A Simplified History – Part 3

The Dispatch

A Simplified History – Part 3

Families in Western Pennsylvania were oftentimes split in allegiance. Many did not care one way or the other about the war, as long as their way of life continued. Others actively participated in the war. Many colonists felt they should main loyal to the British crown, others joined the rebellious “Patriots” early in the war. By 1778 many of these men had returned from the war to help at home. Many returned to civilian life and joined the militias in the area. Others became rangers, serving 9 month tours. With the Tory unrest in the early spring of 1778 many residents had decided to leave the region.

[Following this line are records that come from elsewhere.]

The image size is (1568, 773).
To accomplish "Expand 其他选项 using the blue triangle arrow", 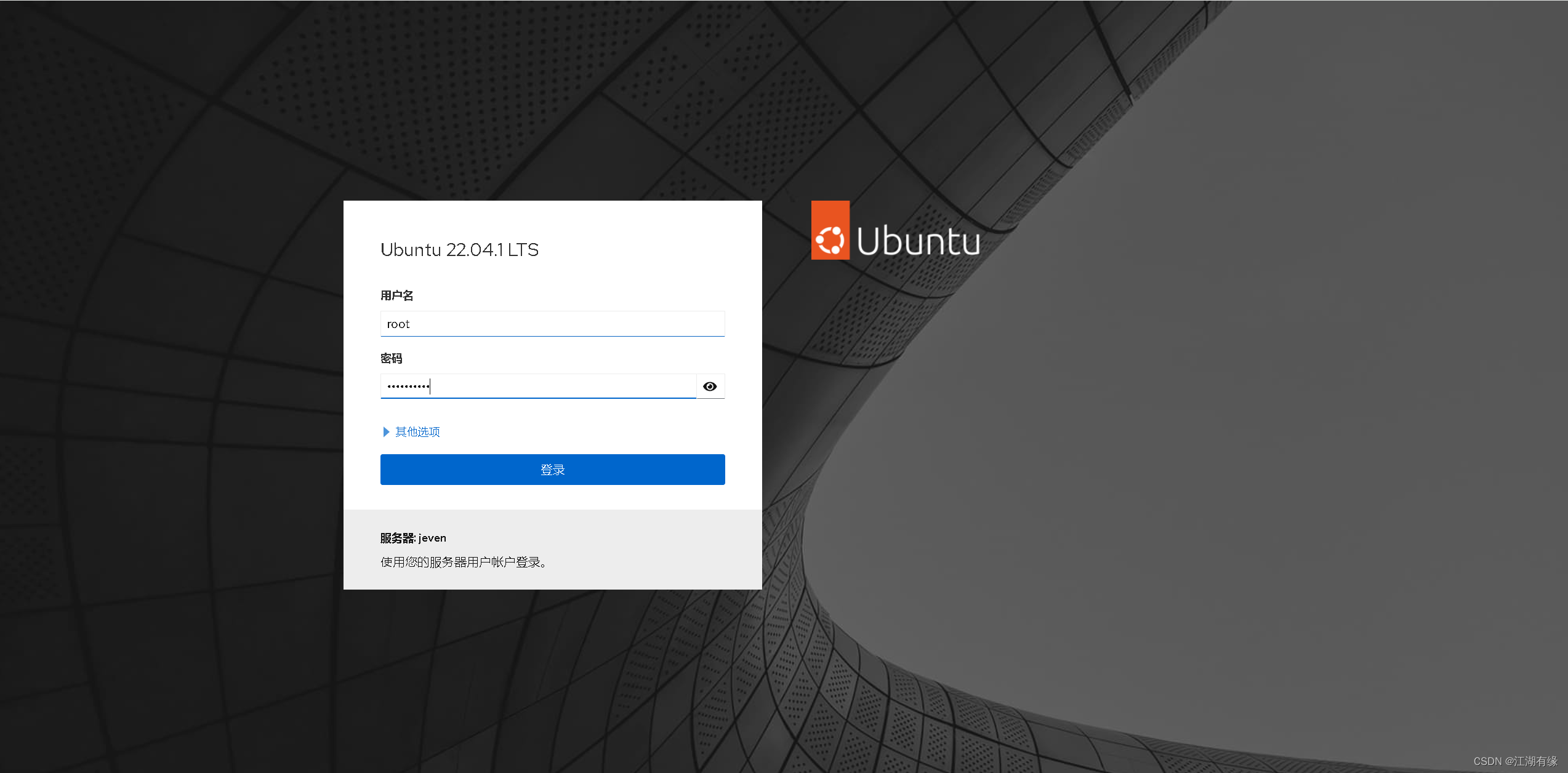I will [x=386, y=432].
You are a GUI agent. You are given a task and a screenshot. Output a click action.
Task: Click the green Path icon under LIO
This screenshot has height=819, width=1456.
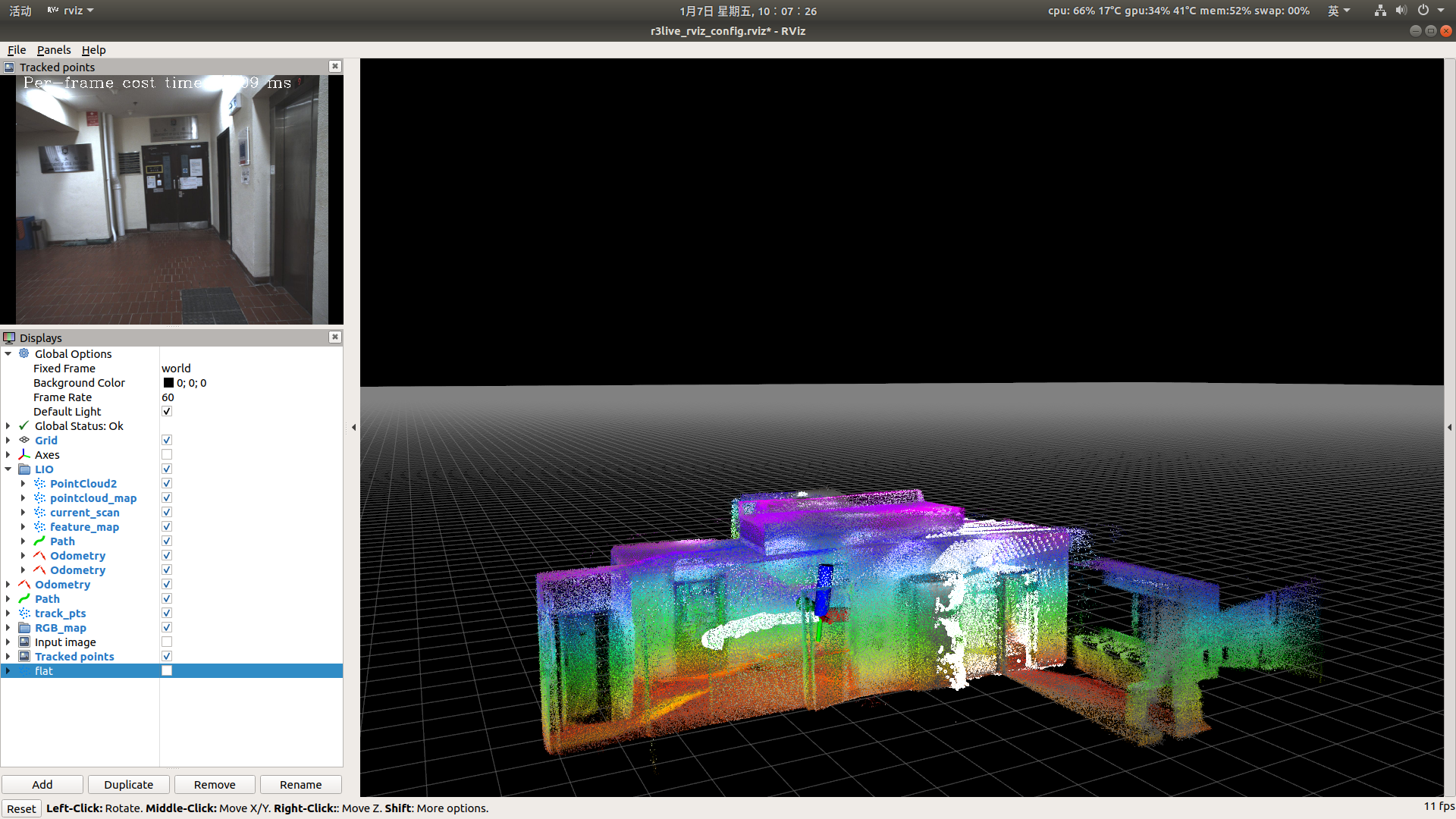pyautogui.click(x=39, y=541)
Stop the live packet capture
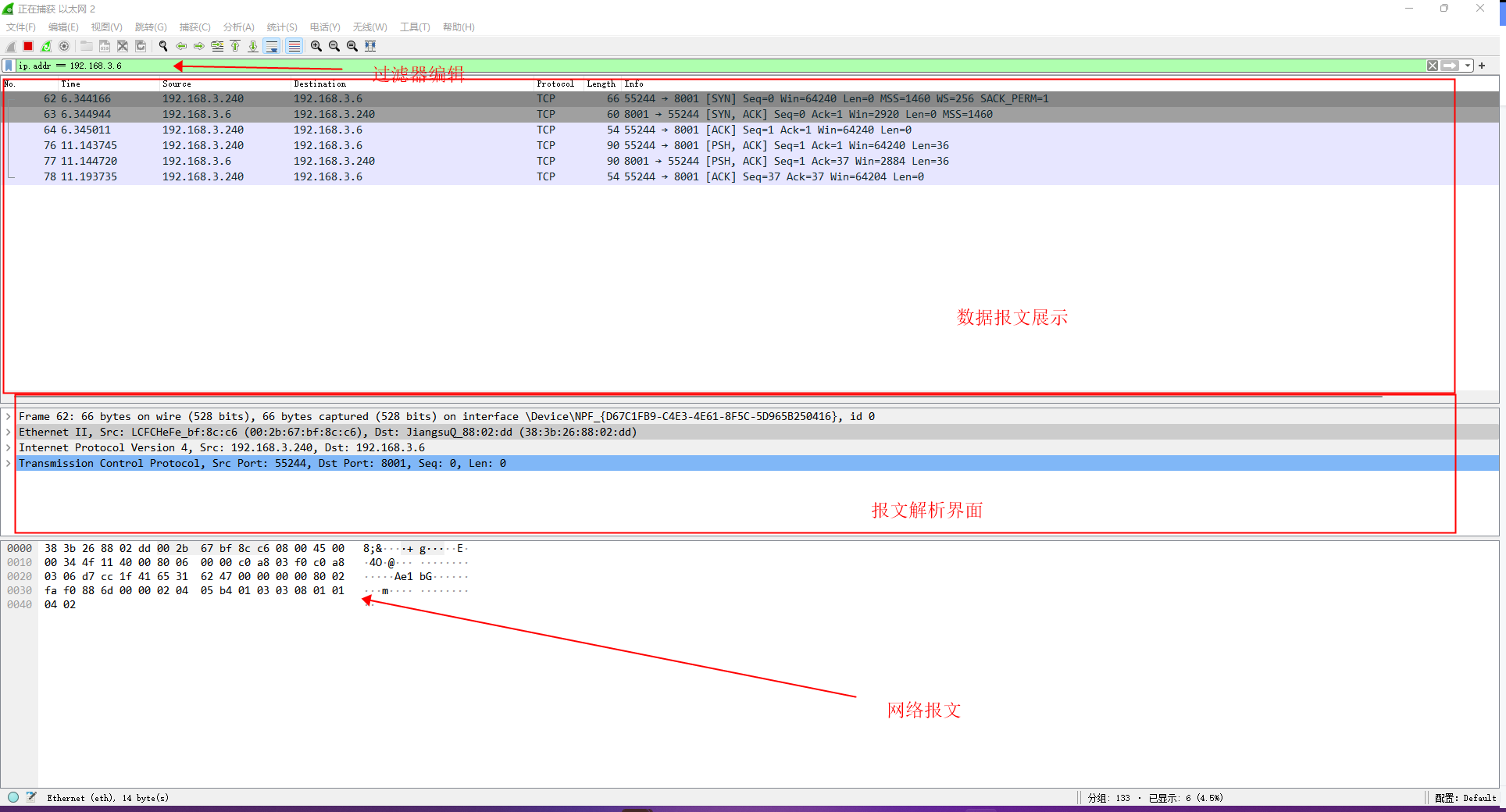 [27, 46]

As General Roberdeau came west of Carlisle, he saw a mass exodus occurring and knew he had to do something. In order for his lead mine to be a success, not only would he need miners and smelters but he would need tradesmen and there would need to be resources coming from the farms and woodlands to support the mine. He would required a fortification and men to defend the mines. He understood that he had to find a way to protect the populous.

Fort Roberdeau was constructed to protect the economic resources of the region. The fort was built not only to support a lead mine, and to protect the people who worked the mine. It was also built to lend a sense of safety to the area. The construction of the fort helped strengthen the hearts and minds of the local population and supported the local militia.

The fort also supported rangers who were Continental troops. Clugage’s Rangers is listed in the Pennsylvania Line rolls. The troops commanded from the fort helped in protecting the farmers and other local citizens from Bedford all the way to Bellefonte during a very desperate time.